Dataset entries
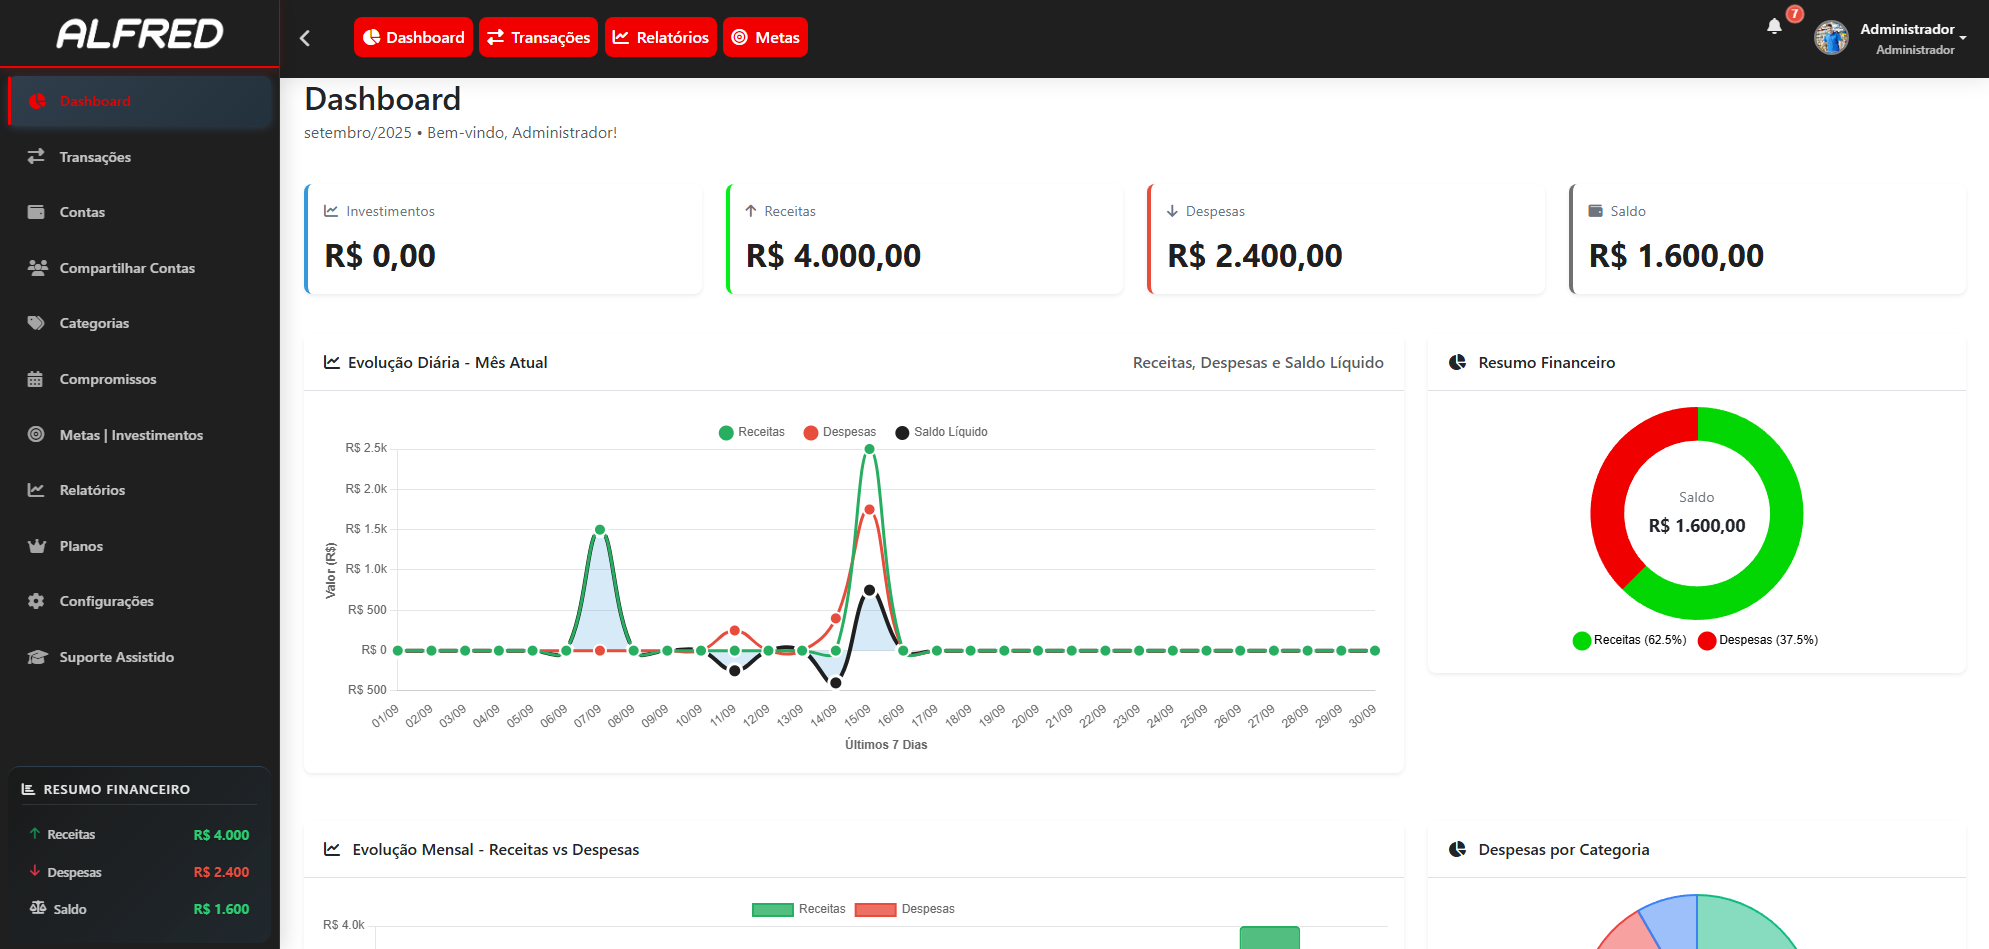Viewport: 1989px width, 949px height.
Task: Click the Categorias tag icon
Action: point(37,323)
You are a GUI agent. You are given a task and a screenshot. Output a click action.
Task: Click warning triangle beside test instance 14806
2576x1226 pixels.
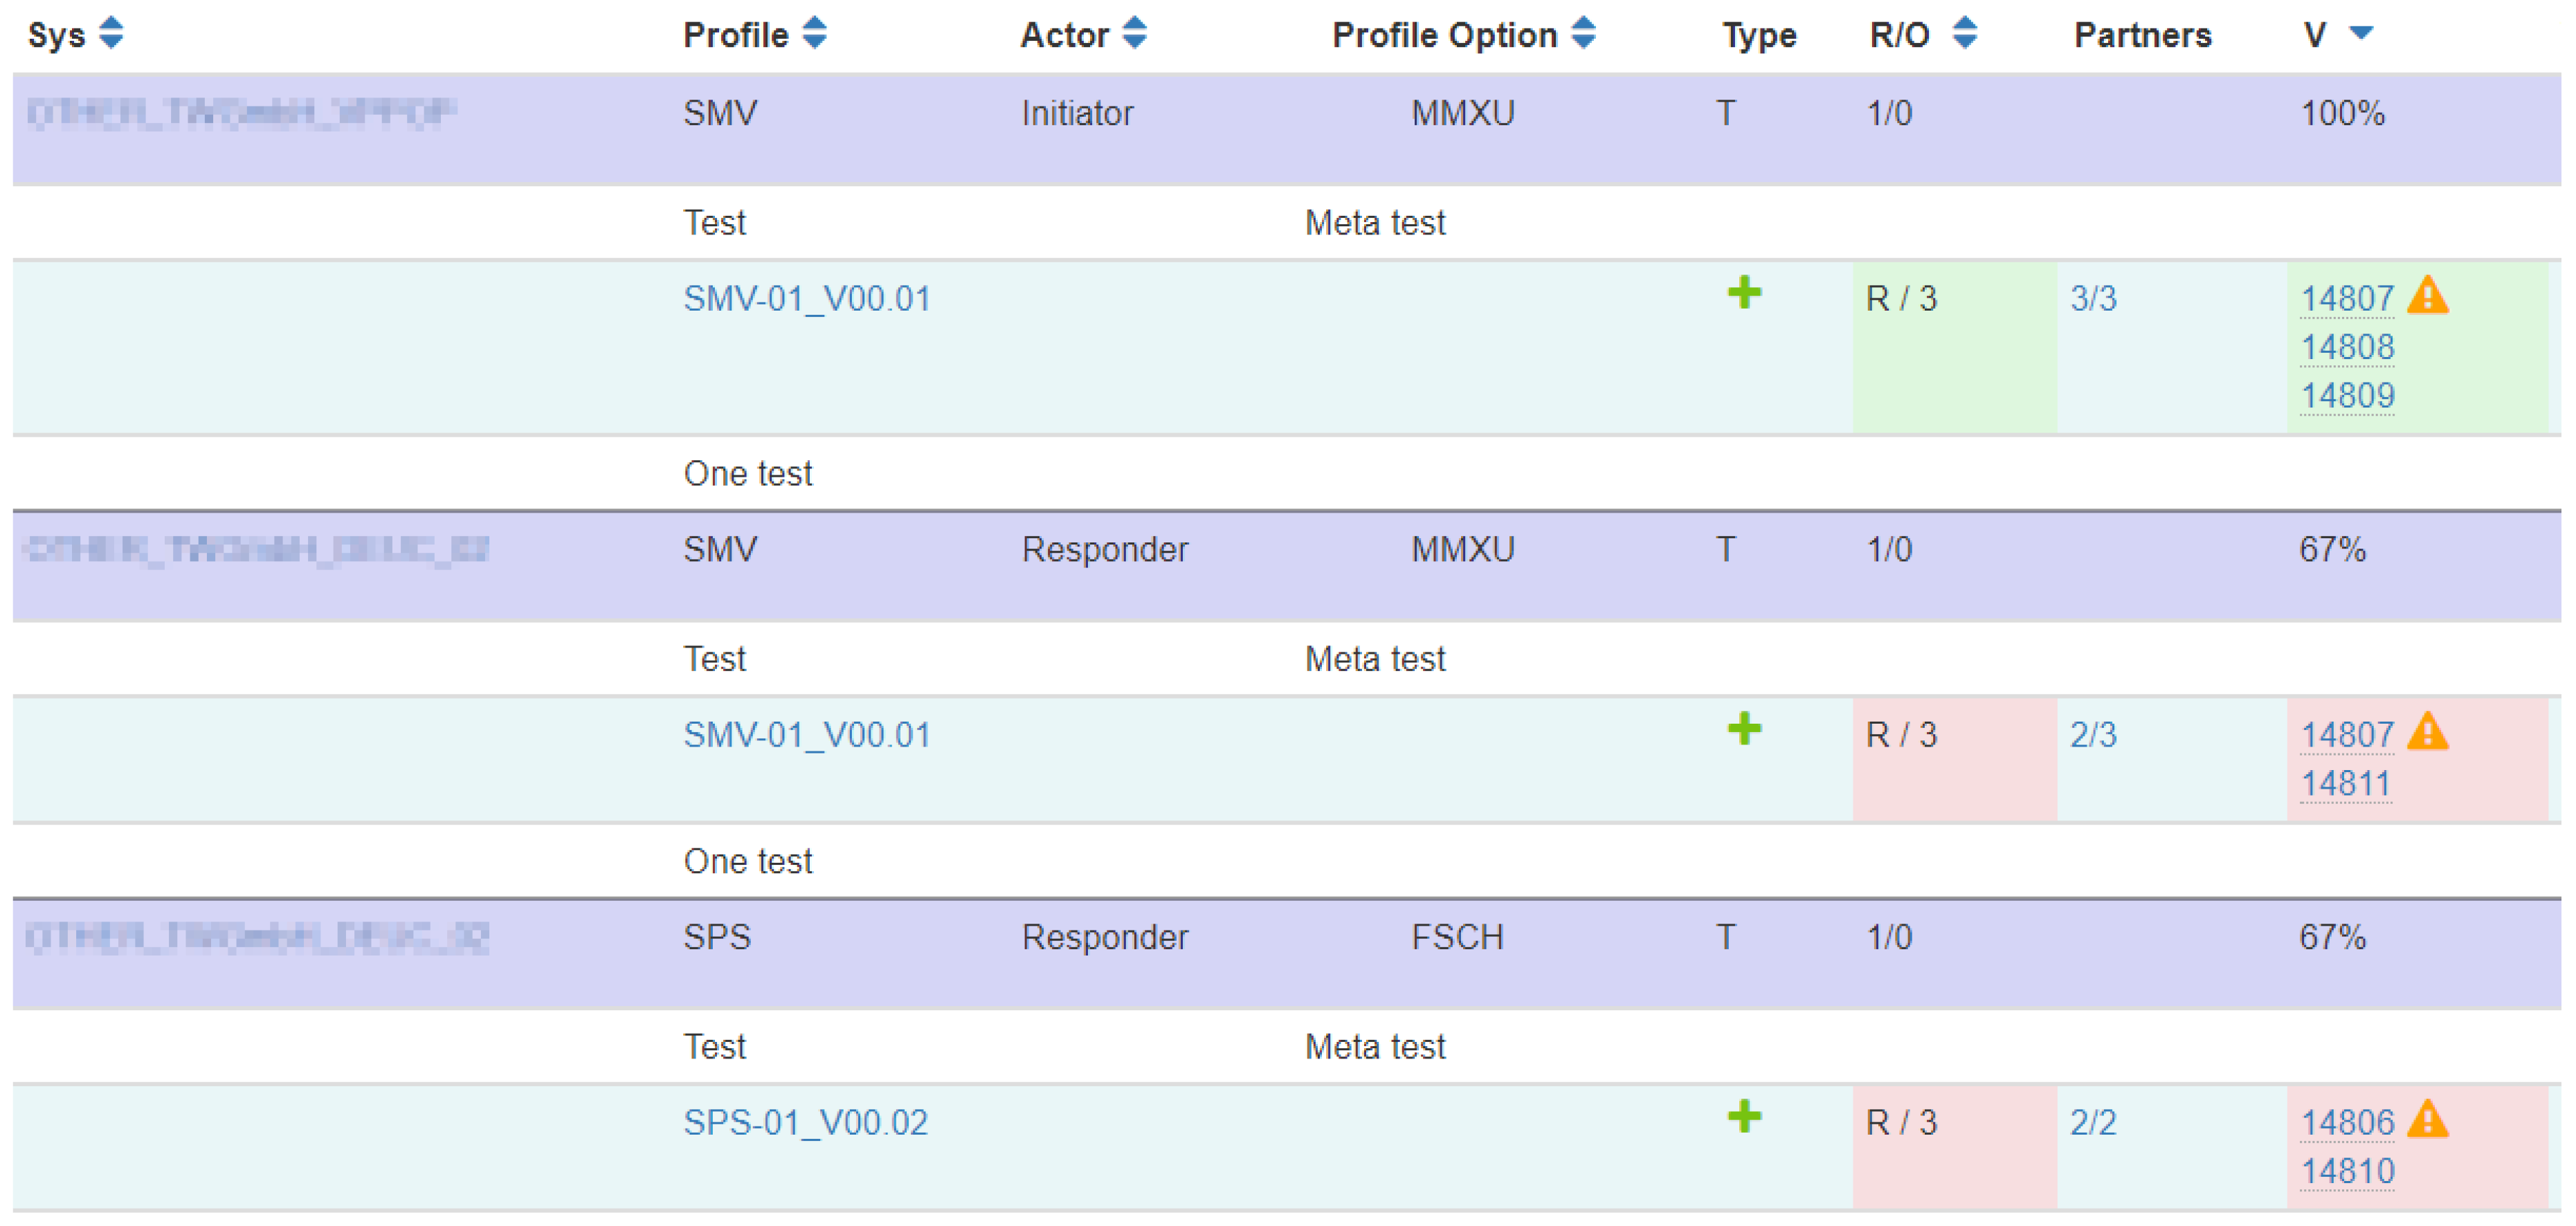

_Work request_.
Starting at the line that contains "Task: Click warning" and ending at the final line of the data, reproduce each line exactly. Pictures stay out of the copy.

_Final answer_.
Task: Click warning triangle beside test instance 14806
2576x1226 pixels.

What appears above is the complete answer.